Some of the plasma cells can live for a lifetime – the so called long-lived plasma cells; responsible for the long-lasting antibody response to different pathogens, vaccinations, as well as antibody mediated autoimmune diseases. Imagine a plasma cell that never forgets that you have MS?
How do plasma cells develop?
Plasma cells form from differentiated B-cells.
B cells originate from the bone marrow stem cells, once ready, these B cells travel to their duty watch point at lymph nodes and mucosal surfaces awaiting a potential invasion from a foreign pathogen which triggers B cell activation and differentiation into either plasma cell or a memory B cell.

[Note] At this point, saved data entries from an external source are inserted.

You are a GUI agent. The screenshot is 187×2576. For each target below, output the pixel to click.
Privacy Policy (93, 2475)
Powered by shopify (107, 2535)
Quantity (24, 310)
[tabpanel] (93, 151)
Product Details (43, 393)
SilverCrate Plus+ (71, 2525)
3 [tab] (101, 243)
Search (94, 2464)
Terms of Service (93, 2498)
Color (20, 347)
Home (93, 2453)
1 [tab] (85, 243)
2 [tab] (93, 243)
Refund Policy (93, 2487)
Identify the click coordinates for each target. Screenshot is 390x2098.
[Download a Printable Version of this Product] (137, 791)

Not all plasma cells are born equal. Some B cells quickly change into plasma cells that act like ‘rapid deployment troops’ and engage with invading organisms early. However, these plasma cells are short lived and fight only using IgM antibodies. More specialized plasma cells take days to fully develop but attack smarter and more specifically. What is impressive about these plasma cells is that they can survive for a life time. We have long standing immunity to many viruses and bacteria thanks to these long-lived plasma cells.
The Jobbing Plasma cell
The plasma cell sits at the end of the line in immune cell differentiation. Short living plasma cells undergo cell death within days, whilst long lived plasma cells have the capacity to survive and maintain their antibody production for a lifetime. Cells that are destined to survive migrate and settle primarily in the bone marrow, as well as secondary lymphoid tissues or mucosa, where they reside within a supporting survival niche.
Not surprisingly, survival niches can also occur in chronically inflamed tissues during infection but also in autoimmune diseases, such as MS. In MS, long lived plasma cells have been documented in the meninges and even within the brain/spinal cord parenchyma.
Problematic Plasma cells
Aberrant antibody production is a core feature of autoimmune diseases. Studies of different autoimmune conditions have shown that short and long lived plasma cells both contribute to organ injury.

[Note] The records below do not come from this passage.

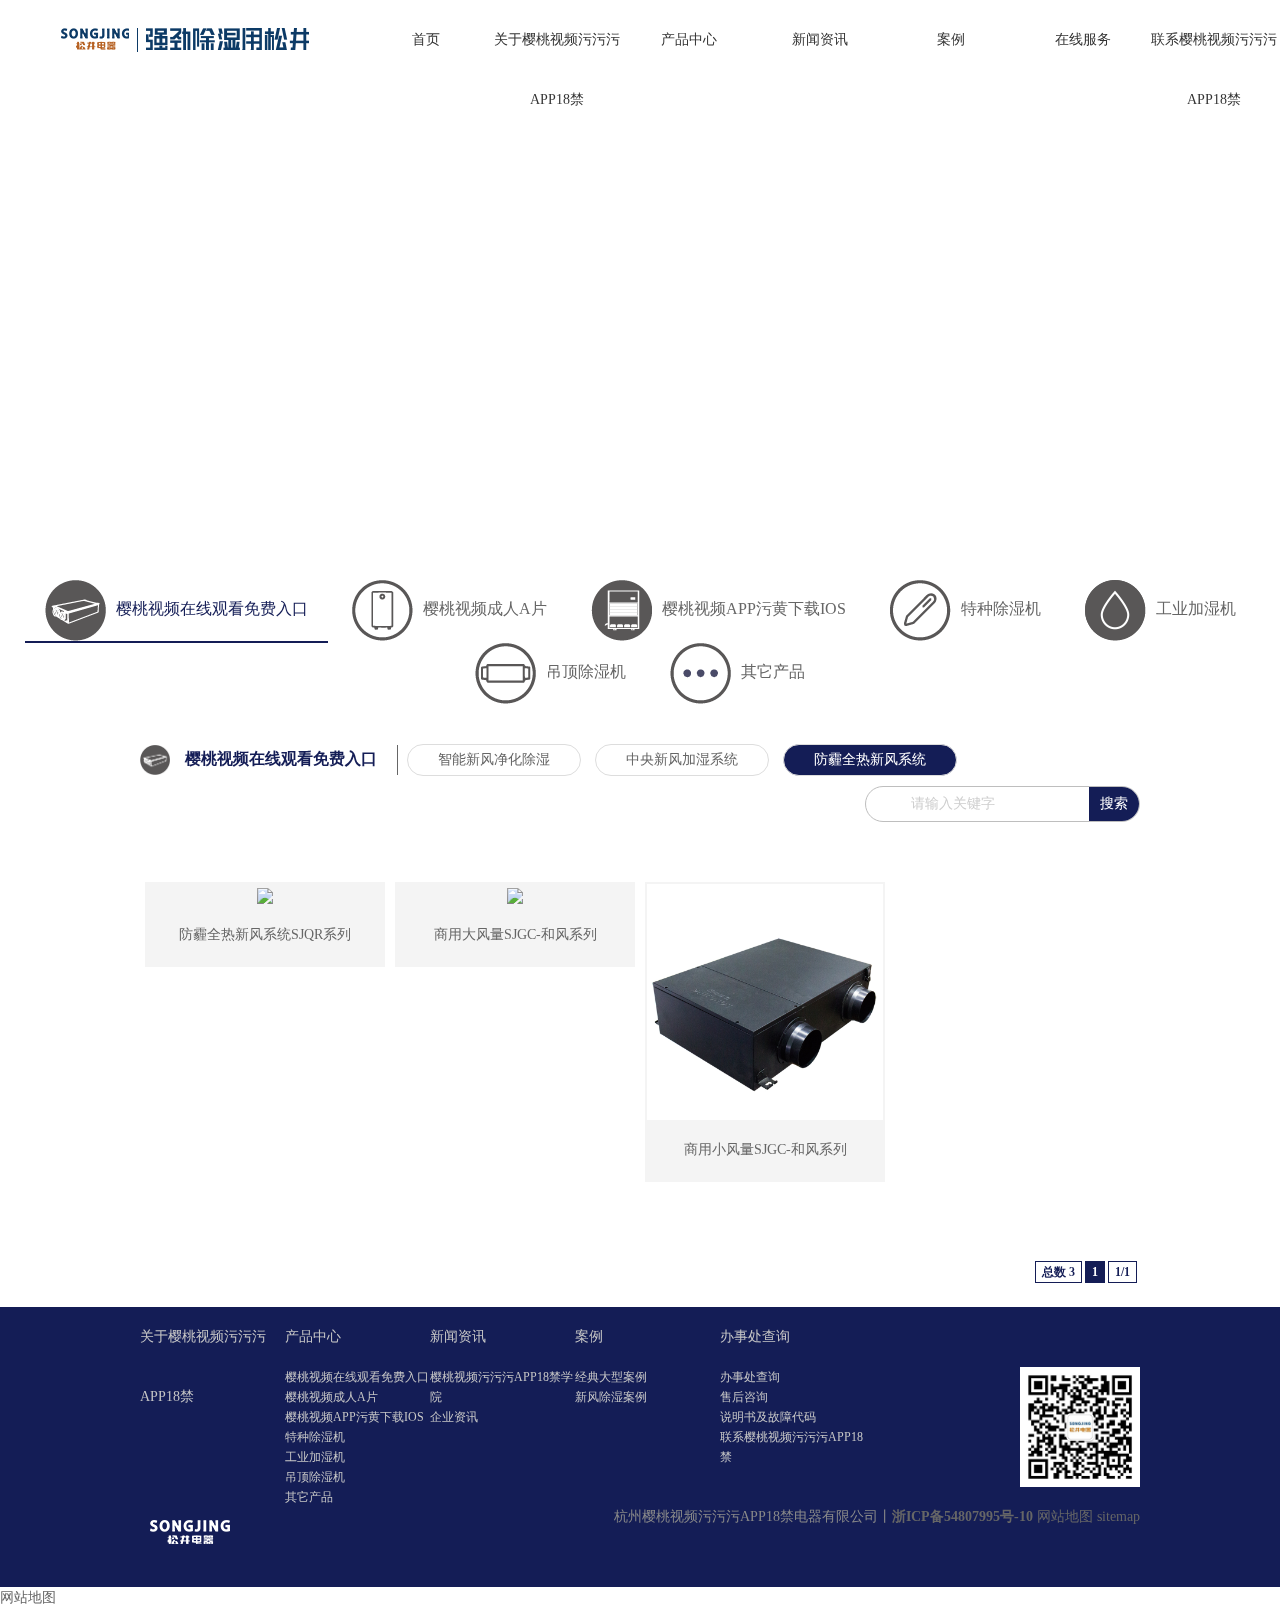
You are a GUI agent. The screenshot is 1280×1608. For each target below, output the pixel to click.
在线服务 (1083, 39)
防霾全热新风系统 (870, 759)
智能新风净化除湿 (494, 759)
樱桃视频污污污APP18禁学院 (501, 1387)
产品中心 (689, 39)
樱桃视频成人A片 (485, 608)
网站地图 (1065, 1516)
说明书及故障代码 (768, 1417)
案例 (951, 39)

Evidence for a prominent role of plasma cells in the pathology of multiple sclerosis is clear from earliest immunopathological studies, where plasma cells have noted within the brain of MS patients. In fact, one of the most characteristic phenomena that happens in nearly all MS is the oligoclional bands (OCBs) – ‘olig’ meaning few (see Figure below). When bands are seen exclusively in the CSF compartment as opposed to blood they are termed ‘intrathecal oligoclonal bands’, with the antibody production occurring exclusively in the CNS compartment. This antibody production is evidence that plasma cells do reside within the nervous system compartment and actively participate in the ongoing inflammation and tissue destruction. Specific IgM oligoclonal bands have also been noted with faster disease progression.
A congregation of B cells and plasma cell niches have been noted in the meninges coinciding with worse disability. These congregation can support a continuous long lasting damage, and encourage plasma cells to self potentiate setting up nodal points in the brain close to the activity.

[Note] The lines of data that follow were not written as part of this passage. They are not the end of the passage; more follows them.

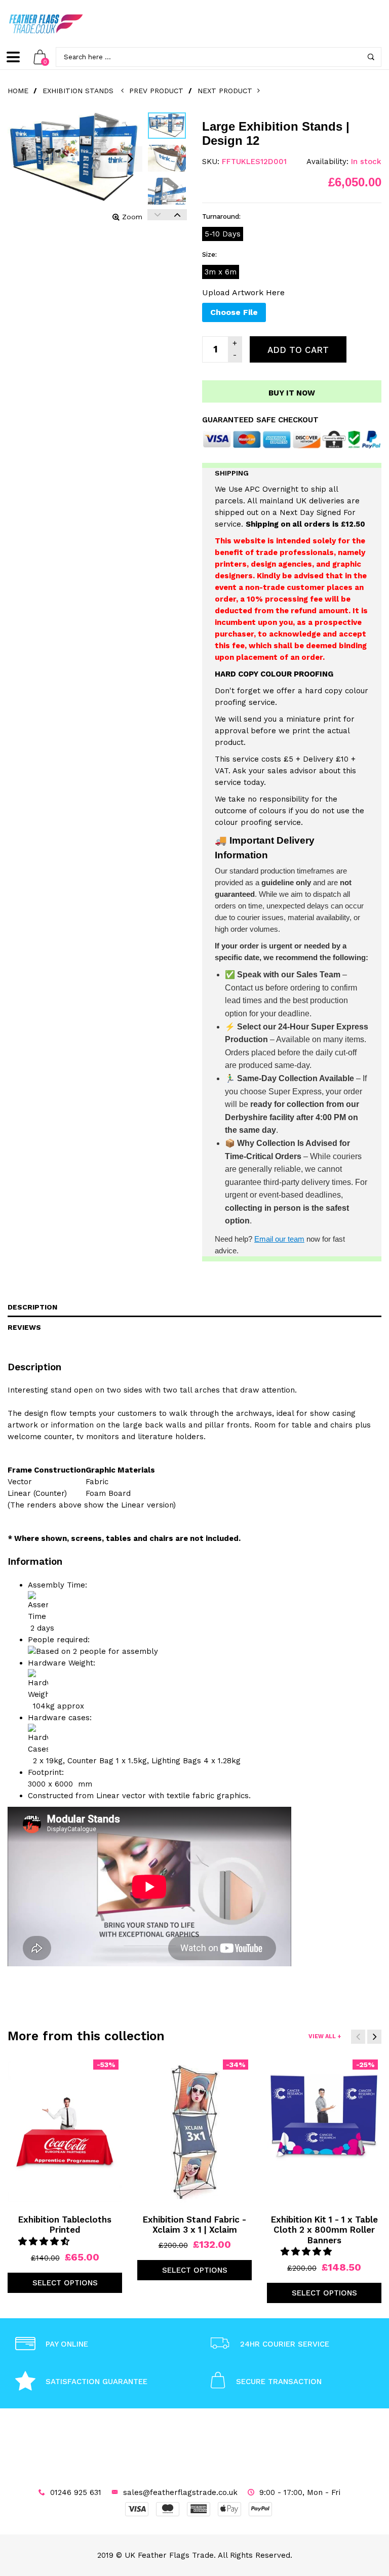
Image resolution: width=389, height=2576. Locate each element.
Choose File (234, 312)
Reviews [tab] (24, 1327)
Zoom (132, 217)
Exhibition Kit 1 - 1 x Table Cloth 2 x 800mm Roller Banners (324, 2229)
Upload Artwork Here (243, 292)
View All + (324, 2036)
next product (227, 91)
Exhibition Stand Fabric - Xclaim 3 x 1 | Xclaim (194, 2224)
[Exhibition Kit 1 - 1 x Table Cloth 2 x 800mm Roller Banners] (324, 2132)
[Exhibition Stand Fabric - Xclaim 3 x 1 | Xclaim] (194, 2132)
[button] (45, 2241)
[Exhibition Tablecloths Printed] (65, 2132)
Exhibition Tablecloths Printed (64, 2224)
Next (177, 214)
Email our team (279, 1239)
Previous (157, 214)
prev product (156, 91)
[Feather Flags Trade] (46, 23)
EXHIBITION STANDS (78, 91)
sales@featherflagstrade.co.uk (180, 2492)
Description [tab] (32, 1307)
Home (18, 91)
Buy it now (291, 393)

How can plasma cells be targeted?
Lets not beat around the bush, there have been treatments for targeting plasma cells for more than two decades. That’s because there is a cancer of plasma cells which is deadly called Multiple Myeloma. The figure below shows how sophisticated these treatments really are.
We now have established targeted therapies for B cells in MS, ones targeting the plasma cells that play such a fundamental role is maintaining autoimmunity is long overdue.